Jim Boulding said, “We are going on a ghost hunt. We will be looking for old, old ghosts who have great and important things to tell us.” He is, as you see, a romantic who can make sleeping under a hollow log sound like a night in the Peninsula Hotel at Kowloon.
Jim and his wife Myrna run this Lodge, the only outdoor education school of its kind, with some of the stuff of Camelot in it. More, perhaps, than the harder stuff of profit.
They put together the 20 buildings on the shore of Campbell Lake while teaching school. Since 1972 they have operated here full time, selling instruction in such antique subjects as wilderness survival, white water canoeing, mountaineering, native B.C. life styles, outdoor winter camping, living off the land and log cabin building.

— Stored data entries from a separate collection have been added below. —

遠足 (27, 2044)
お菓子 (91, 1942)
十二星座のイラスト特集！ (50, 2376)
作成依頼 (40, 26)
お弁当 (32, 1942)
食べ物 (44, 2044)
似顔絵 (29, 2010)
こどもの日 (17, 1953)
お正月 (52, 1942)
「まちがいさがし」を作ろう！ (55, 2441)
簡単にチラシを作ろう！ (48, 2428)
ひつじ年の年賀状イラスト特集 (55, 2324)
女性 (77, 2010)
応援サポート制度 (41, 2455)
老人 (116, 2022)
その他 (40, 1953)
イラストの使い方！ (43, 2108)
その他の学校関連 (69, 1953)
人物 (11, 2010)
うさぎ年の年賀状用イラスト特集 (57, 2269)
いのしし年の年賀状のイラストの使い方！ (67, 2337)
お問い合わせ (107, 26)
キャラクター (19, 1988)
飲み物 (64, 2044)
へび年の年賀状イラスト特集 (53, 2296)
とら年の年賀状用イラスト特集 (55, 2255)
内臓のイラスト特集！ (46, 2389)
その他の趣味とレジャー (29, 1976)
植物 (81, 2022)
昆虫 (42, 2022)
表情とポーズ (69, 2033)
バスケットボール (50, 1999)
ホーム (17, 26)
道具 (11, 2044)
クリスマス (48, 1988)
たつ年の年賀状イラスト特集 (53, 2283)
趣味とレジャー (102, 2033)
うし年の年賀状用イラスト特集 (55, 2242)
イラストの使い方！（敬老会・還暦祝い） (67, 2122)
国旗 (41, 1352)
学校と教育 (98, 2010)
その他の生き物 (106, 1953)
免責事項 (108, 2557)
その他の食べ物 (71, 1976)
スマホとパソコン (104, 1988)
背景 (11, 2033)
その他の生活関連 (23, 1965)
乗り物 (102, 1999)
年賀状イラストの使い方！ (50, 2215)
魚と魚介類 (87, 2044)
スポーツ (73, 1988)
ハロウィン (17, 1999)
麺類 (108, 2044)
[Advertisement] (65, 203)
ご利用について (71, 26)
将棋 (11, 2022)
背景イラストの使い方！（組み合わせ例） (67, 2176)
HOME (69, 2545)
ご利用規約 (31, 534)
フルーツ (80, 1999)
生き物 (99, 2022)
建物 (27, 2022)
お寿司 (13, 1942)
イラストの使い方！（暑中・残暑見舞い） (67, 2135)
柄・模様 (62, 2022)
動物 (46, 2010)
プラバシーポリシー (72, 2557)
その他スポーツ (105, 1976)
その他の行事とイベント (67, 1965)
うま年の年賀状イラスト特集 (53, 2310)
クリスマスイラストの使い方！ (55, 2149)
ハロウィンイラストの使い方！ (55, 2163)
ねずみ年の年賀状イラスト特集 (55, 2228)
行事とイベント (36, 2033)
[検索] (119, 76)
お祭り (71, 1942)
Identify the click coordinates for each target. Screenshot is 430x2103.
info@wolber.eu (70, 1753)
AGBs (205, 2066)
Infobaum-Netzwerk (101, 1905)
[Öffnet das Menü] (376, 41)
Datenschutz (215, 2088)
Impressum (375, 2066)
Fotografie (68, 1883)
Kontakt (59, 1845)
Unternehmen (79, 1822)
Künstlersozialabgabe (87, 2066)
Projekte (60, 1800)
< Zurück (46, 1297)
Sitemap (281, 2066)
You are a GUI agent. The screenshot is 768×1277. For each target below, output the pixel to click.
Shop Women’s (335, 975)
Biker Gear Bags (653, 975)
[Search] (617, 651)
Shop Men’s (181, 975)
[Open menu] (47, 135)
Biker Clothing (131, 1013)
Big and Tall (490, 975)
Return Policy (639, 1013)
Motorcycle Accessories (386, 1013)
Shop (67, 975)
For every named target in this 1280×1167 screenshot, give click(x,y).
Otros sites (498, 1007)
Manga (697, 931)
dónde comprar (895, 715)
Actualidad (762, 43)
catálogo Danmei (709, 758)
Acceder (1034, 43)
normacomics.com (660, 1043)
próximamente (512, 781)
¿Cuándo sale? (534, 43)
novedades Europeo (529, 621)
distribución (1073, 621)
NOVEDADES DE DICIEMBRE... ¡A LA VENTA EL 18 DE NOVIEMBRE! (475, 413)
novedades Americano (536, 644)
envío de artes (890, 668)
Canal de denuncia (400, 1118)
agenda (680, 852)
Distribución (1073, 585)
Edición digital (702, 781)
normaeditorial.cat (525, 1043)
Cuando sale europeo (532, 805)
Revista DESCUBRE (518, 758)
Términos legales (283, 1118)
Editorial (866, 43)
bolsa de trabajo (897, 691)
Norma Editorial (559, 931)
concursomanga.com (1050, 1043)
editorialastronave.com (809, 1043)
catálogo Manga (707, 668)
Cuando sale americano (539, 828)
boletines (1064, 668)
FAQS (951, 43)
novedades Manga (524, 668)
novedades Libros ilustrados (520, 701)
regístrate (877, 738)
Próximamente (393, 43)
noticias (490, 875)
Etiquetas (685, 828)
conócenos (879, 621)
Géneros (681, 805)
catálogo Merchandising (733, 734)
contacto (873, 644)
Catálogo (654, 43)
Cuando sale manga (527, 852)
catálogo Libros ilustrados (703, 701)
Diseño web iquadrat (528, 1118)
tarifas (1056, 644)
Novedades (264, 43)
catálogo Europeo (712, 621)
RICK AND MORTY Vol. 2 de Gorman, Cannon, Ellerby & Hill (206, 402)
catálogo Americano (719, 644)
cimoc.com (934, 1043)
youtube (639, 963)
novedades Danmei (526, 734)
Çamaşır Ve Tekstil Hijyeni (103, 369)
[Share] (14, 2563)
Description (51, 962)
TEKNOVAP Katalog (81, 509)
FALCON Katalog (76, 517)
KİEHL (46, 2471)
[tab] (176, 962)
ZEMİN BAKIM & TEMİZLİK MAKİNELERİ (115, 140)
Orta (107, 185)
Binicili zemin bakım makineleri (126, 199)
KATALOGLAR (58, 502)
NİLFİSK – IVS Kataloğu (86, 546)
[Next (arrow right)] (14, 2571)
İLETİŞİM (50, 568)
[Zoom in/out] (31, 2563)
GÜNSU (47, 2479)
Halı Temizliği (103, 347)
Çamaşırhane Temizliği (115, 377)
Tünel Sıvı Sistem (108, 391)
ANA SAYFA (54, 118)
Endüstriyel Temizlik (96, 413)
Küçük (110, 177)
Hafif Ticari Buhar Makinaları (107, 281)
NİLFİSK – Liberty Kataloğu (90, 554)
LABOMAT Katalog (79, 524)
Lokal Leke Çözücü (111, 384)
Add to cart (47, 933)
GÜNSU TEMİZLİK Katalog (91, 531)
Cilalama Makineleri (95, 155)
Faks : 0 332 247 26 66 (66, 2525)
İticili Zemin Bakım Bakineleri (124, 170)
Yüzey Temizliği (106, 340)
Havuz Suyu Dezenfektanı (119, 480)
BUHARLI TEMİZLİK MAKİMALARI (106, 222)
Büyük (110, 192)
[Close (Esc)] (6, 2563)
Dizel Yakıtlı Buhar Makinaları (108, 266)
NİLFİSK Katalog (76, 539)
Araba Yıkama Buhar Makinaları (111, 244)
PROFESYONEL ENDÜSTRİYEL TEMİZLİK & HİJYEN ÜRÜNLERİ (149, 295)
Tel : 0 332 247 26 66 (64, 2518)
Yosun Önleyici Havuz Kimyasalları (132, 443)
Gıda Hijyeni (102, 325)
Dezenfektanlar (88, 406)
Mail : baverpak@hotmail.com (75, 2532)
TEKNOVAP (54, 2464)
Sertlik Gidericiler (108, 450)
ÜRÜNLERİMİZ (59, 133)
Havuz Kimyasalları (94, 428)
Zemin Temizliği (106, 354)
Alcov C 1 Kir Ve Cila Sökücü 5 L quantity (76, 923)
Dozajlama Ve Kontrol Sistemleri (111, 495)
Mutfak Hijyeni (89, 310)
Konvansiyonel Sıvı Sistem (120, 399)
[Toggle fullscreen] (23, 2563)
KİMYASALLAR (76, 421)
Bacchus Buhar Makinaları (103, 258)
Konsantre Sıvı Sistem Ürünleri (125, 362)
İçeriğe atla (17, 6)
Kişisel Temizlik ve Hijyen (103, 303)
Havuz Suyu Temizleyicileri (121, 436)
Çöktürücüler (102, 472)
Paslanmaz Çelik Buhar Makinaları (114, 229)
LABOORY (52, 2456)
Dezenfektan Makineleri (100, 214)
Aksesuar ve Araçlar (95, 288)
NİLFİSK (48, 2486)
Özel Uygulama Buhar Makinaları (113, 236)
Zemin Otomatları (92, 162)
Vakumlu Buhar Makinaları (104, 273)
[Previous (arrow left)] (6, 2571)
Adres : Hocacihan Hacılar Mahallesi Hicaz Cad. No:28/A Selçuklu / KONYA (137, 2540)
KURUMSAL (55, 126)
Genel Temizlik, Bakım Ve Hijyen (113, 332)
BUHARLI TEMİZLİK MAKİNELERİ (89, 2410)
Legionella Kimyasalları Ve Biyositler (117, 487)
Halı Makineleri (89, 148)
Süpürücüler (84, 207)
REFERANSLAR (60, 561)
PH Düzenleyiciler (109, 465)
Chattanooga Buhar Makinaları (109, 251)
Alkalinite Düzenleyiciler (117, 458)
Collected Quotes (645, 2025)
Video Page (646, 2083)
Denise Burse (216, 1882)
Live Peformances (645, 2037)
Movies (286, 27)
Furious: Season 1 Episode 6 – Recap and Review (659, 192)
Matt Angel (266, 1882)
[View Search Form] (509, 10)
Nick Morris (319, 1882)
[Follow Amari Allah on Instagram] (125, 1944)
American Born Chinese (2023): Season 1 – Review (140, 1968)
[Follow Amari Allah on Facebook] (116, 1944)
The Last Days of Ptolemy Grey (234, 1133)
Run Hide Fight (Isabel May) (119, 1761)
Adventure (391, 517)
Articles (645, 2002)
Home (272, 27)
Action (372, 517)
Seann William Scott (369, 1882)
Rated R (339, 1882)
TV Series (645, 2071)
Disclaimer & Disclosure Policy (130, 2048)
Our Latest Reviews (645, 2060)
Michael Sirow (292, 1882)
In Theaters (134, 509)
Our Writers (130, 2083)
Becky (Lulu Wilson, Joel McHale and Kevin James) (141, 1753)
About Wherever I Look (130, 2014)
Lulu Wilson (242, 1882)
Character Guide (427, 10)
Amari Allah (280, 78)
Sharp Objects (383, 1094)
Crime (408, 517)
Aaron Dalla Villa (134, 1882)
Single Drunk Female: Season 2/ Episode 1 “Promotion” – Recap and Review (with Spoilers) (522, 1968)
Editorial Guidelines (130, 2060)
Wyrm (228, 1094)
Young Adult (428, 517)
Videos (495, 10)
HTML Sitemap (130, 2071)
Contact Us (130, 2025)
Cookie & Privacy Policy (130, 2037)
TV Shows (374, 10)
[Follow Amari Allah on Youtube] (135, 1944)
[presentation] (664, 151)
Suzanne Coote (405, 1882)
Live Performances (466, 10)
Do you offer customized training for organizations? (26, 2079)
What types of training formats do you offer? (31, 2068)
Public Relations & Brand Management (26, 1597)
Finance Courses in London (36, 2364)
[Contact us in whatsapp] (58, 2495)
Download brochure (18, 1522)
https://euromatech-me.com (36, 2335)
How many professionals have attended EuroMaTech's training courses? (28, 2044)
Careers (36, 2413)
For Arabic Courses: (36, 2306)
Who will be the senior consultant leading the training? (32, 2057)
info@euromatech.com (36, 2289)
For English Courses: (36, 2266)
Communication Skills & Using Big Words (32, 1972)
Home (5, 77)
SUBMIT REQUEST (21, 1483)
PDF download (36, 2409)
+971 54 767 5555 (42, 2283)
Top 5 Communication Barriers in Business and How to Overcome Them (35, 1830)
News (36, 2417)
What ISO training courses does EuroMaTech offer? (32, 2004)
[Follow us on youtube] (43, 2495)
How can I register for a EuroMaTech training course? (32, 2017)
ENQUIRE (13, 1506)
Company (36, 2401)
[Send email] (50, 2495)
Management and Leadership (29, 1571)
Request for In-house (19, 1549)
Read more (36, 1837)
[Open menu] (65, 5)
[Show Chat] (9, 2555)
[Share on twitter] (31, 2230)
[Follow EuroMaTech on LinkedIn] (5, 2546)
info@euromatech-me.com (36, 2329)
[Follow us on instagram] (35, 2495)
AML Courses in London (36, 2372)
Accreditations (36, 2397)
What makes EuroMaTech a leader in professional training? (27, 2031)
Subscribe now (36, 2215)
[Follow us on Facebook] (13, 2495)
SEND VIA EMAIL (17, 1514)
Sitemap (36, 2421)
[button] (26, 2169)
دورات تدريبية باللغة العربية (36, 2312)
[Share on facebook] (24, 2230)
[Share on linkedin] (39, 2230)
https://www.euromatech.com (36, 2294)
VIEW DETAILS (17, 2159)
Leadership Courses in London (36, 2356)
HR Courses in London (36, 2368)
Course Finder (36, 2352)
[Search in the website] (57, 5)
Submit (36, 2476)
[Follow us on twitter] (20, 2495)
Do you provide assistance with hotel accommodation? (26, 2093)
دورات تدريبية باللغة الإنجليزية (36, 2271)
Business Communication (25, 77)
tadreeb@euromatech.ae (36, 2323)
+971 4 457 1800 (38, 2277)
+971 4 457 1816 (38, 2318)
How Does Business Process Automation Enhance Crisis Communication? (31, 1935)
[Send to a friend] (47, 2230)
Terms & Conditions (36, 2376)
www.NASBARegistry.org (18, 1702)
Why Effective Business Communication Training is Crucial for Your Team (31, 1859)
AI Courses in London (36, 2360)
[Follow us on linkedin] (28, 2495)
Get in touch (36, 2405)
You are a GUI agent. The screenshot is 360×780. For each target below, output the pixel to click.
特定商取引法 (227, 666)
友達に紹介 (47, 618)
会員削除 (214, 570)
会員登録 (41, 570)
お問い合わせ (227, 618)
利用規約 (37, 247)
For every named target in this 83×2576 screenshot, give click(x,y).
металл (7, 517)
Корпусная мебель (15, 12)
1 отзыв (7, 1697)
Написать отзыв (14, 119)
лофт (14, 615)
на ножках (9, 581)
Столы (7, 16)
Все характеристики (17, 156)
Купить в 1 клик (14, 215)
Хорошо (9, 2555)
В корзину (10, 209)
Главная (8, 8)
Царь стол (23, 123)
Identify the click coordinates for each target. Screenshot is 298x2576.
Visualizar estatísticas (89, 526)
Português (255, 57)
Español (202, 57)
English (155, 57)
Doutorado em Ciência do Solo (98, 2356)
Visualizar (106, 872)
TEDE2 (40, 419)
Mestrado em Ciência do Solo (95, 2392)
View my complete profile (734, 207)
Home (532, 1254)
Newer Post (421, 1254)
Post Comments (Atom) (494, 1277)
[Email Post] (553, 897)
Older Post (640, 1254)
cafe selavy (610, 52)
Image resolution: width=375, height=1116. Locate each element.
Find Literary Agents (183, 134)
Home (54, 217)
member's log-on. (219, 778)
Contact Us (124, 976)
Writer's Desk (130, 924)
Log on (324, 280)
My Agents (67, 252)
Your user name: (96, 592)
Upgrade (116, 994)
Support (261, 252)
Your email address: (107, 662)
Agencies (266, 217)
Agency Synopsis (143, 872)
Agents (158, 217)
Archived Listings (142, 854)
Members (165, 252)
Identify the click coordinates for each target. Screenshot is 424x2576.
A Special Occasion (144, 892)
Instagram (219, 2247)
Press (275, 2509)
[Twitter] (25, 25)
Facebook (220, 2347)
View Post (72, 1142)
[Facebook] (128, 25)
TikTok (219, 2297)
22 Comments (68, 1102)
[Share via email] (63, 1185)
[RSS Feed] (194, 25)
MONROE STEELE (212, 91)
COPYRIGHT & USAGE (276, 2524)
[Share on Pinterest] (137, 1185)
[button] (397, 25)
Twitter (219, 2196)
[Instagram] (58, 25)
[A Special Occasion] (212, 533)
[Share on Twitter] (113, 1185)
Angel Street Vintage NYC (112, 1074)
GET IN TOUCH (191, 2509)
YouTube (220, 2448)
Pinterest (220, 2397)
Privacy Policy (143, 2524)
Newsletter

In summer they have a staff of about 30 instructors, all dealing in some way with challenge, adventure and a form of tribalism – the things which are scant or absent now in the cities where most of us are trapped. This ghost hunt was to last three days and two nights on the ocean face of Nootka Island. There, according to the school’s native life styles instructor, the Moachat Indians say that men first learned to hunt whales. That was in the days before the spirit beings and the human beings took up separate lives. The name of this legendary village was Tahsis and it was somewhere near the mouth of the river we named the Beano, just inside the reef which the Spanish explorers named Bajo.